O grupo de investidores-anjo criou recentemente um “batch” dedicado ao agronegócio com R$ 5 milhões de dry powder, do qual a Olho do Dono é a primeira investida.

“A startup foi indicada por uma pessoa do próprio BR Angels, o que ajuda. E alguns aspectos saltaram aos olhos. Primeiro, nosso foco recente no agro. Segundo, a ética e a qualidade do empreendedor. E, terceiro, o uso de inteligência artificial para solucionar um problema concreto”, diz Orlando Cintra, fundador e CEO da BR Angels.

O modelo de negócios é prioritariamente B2C, com vendas direto para as fazendas.
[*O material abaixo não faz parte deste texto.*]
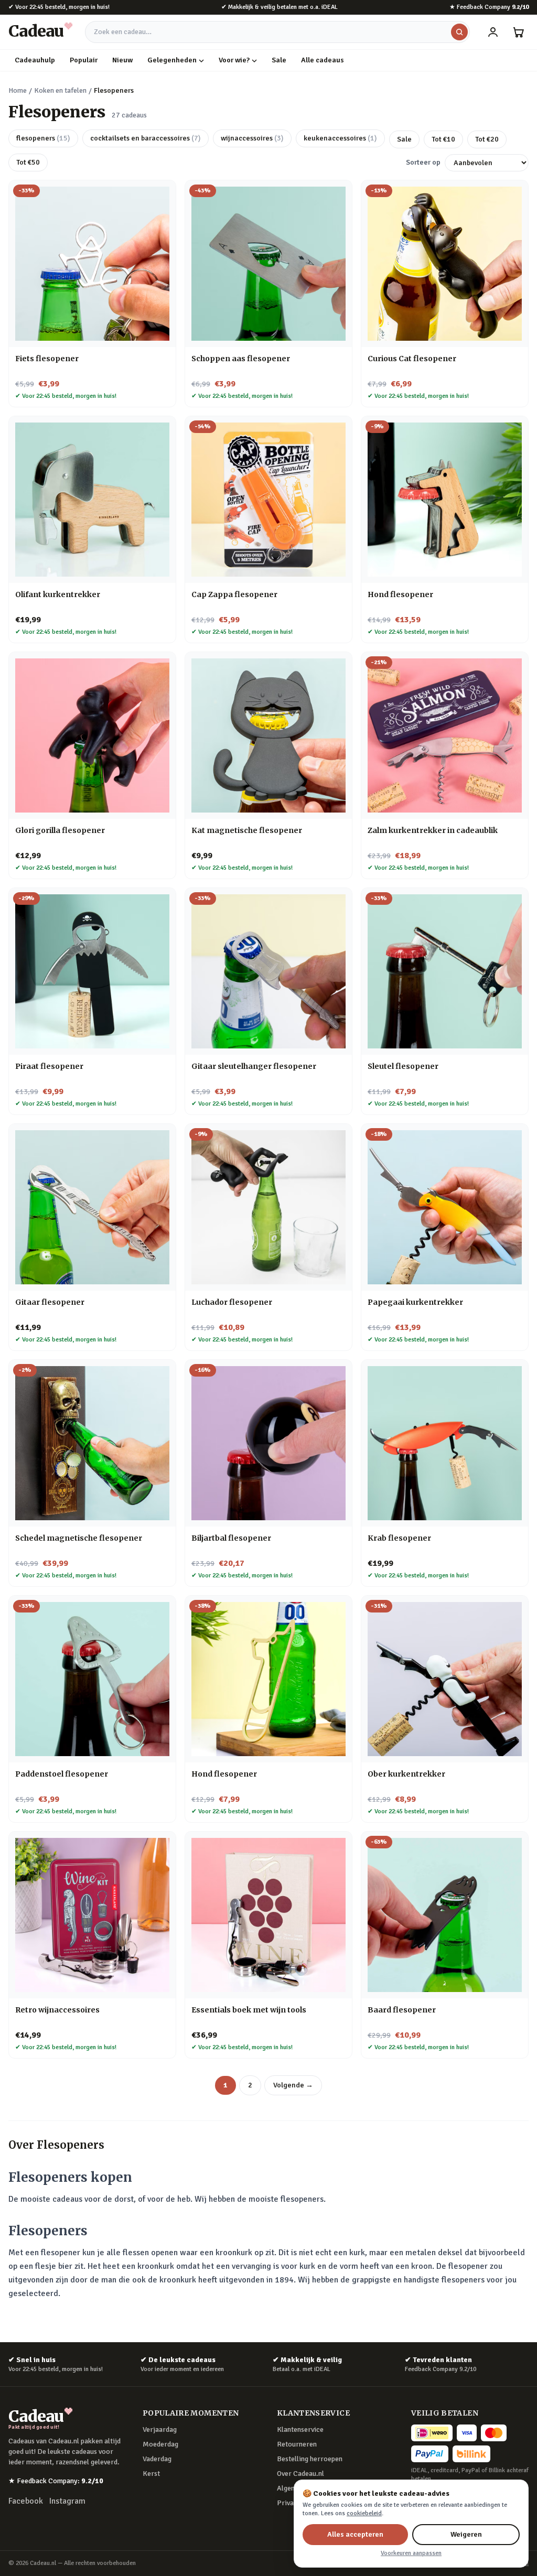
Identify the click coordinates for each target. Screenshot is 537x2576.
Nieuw (122, 60)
De acordo com Mannato, os novos recursos serão usados para atrair mais usuários e estruturar uma rede de representantes comerciais.

“Nossos clientes são os pecuaristas. Hoje, a solução é viável para fazendas a partir de 500 cabeças de gado”, ele afirma.

Mas a Olho do Dono ambiciona fechar parcerias com cooperativas e sindicatos, permitindo que produtores pequenos acessem a tecnologia via aluguel diário.

A agtech também iniciou uma frente B2B, com foco em grandes empresas. Um primeiro resultado foi a recente contratação pela JBS para integrar a solução ao serviço de assistência técnica que a gigante de carnes fornece a seus produtores.

O espaço para crescimento é enorme, dizem Mannato e Cintra. Atualmente, a startup atua em todo o País, com mais foco nas regiões Centro-Oeste e Norte, ao encontro da concentração de rebanhos nessas geografias.

Foram 500 mil pesagens em 2025 por meio da tecnologia. Isso equivale a 0,25% do rebanho bovino no País, estimado em 202,78 milhões de cabeças em 2024 pela Abiec (Associação Brasileira das Indústrias Exportadoras de Carne).

Capitalizada, a agtech tem metas ambiciosas: o CEO não divulga o faturamento em 2024, mas diz que a ideia é aumentá-lo em 300% neste ano.

O aporte ainda vai embasar um esforço por internacionalização. A startup já tem clientes na Argentina, no Paraguai e no México, e quer explorar novos mercados, como China e Colômbia.

Também está nos planos lançar um novo produto em 2026, atualmente em fase de registro de patente.